Thank you. Thanks for coming. Secretary Nicholson, thank you for your kind words and for your leadership. Members of the Cabinet, Members of Congress, members of the United State military, all veterans, all volunteers who have sworn to uphold the security of the United States, I thank your families for being here and I thank our veterans. I am proud to join you on this day of honor.
On this day, in this month, at this hour, our nation remembers the moment when the guns of World War I went silent – and we recognize the service and the sacrifice of our nation’s veterans. From Valley Forge to Vietnam, from Kuwait to Kandahar, from Berlin to Baghdad, our veterans have borne the costs of America’s wars -and they have stood watch over America’s peace. The American people are grateful to the veterans and all who have fought for our freedom.
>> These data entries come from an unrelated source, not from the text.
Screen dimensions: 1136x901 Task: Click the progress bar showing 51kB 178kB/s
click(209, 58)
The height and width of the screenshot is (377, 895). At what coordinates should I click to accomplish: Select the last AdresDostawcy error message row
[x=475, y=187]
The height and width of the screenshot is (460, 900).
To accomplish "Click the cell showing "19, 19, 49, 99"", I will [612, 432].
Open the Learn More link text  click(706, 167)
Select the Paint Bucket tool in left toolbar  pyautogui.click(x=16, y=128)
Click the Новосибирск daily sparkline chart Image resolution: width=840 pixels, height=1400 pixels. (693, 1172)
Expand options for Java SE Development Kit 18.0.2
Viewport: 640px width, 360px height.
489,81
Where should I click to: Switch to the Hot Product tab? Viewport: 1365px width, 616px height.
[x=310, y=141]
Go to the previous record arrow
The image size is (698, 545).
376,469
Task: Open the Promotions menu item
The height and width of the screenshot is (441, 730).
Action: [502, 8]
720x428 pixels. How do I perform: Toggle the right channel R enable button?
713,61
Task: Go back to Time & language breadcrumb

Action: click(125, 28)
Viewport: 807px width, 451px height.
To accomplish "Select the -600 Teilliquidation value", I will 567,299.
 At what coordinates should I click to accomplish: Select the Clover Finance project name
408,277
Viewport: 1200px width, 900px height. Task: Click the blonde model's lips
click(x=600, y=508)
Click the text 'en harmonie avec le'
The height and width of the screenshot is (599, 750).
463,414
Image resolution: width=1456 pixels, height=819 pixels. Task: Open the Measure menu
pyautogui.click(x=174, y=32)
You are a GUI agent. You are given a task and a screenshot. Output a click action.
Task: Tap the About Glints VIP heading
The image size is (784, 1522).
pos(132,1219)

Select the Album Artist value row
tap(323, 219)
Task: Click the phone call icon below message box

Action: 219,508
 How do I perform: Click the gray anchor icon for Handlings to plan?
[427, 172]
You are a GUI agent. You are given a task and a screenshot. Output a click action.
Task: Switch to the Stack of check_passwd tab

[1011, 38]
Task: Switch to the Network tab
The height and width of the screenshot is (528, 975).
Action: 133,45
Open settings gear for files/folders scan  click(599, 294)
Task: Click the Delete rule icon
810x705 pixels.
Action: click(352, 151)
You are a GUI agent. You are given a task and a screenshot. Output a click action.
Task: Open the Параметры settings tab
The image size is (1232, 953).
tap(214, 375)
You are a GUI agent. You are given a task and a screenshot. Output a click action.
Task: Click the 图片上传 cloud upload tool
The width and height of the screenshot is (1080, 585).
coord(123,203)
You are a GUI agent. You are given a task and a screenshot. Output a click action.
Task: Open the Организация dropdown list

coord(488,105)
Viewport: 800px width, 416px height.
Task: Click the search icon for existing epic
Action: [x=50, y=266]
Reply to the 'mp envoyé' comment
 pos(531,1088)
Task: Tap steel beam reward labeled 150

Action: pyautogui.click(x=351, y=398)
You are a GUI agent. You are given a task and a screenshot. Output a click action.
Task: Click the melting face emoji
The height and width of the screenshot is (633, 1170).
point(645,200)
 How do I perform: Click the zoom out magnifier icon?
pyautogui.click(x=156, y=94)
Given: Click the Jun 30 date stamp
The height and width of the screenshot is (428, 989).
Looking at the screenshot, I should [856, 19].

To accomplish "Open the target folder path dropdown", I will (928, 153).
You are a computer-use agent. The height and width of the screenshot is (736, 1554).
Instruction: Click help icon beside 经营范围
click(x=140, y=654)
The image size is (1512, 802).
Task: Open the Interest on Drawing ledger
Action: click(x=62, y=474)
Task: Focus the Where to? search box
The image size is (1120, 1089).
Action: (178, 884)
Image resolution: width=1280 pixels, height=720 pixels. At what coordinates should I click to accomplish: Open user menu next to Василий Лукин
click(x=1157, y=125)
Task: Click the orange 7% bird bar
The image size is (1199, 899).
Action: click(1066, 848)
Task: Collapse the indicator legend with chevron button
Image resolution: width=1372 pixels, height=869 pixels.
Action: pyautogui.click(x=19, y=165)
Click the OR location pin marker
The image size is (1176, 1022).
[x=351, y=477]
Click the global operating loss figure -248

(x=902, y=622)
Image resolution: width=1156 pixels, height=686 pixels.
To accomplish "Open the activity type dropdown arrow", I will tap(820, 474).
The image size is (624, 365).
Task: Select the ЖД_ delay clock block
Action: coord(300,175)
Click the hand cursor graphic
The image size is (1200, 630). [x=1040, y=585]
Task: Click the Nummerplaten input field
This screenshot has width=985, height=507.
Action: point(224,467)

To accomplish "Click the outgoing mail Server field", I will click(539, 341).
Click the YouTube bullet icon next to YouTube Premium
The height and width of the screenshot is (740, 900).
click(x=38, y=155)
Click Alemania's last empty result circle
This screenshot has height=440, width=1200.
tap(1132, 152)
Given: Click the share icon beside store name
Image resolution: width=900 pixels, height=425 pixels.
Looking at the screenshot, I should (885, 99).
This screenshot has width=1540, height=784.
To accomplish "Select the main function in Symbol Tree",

Since the presidency of Abraham Lincoln, the National Cemetery has reminded our citizens of the cost of liberty. The simple white markers testify to honor fulfilled and duty served. Most of these markers stand over graves of Americans who came home to enjoy the peace they earned. Too many stand over the graves of those who gave their lives to protect that peace. This day is dedicated to all who answered the call to service – whether they live in honor among us, or sleep in valor beneath this sacred ground.
On this Veterans Day, we give thanks for the 24 million Americans who strengthen our nation with their example of service and sacrifice. Our veterans are drawn from many generations and from many backgrounds. Some charged across great battlefields. Some fought on the high seas. Some patrolled the open skies. And all contributed to the character and to the greatness of America.
On this Veterans Day, we honor a new generation of men and women who are defending our freedom. Since September the 11th, 2001, our Armed Forces have engaged the enemy, the terrorists on many fronts. At this moment, more than 1.4 million Americans are on active duty, serving in the cause of freedom and peace around the world. They are our nation’s finest citizens. They confront grave danger to defend the safety of the American people. They’ve brought down tyrants, they’ve liberated two nations, they have helped bring freedom to more than 50 million people.
On this Veterans Day, we’re humbled by the strong hearts of those who have served. Last week, Secretary Nicholson told me about a visit he made to New York City where he met a group of veterans who lost limbs in this war. Secretary Nicholson asked them how they could keep their spirits up. One man answered, “Sir, it is because we feel the American people are so appreciative of our service.” Many of our veterans bear the scars of their service to our country and we are a nation that will keep its commitments to those who have risked their lives for our freedom. That young man was right – we do appreciate the service of those who wear our uniform.
To help Americans show our appreciation to those who have served, Secretary Nicholson has asked all our nation’s veterans to wear their medals today. I urge our citizens to go up to those men and women and shake a hand and give a hug, and give a word of thanks. I ask you to consider volunteering at a veterans hospital or a nursing home. I encourage you to work with your local veterans group to help support our troops in the field – and their families here at home.
As we raise our flag and as the bugle sounds taps, we remember that the men and women of America’s Armed Forces serve a great cause. They follow in a great tradition, handed down to them by America’s veterans. And in public ceremonies and in private prayer, we give thanks for the freedom we enjoy because of their willingness to serve.
I thank you for honoring those who serve today, and for honoring those who have set such a sterling example – our nation’s veterans. May God bless our veterans, may God bless all who wear the uniform, and may God continue to bless the United States of America.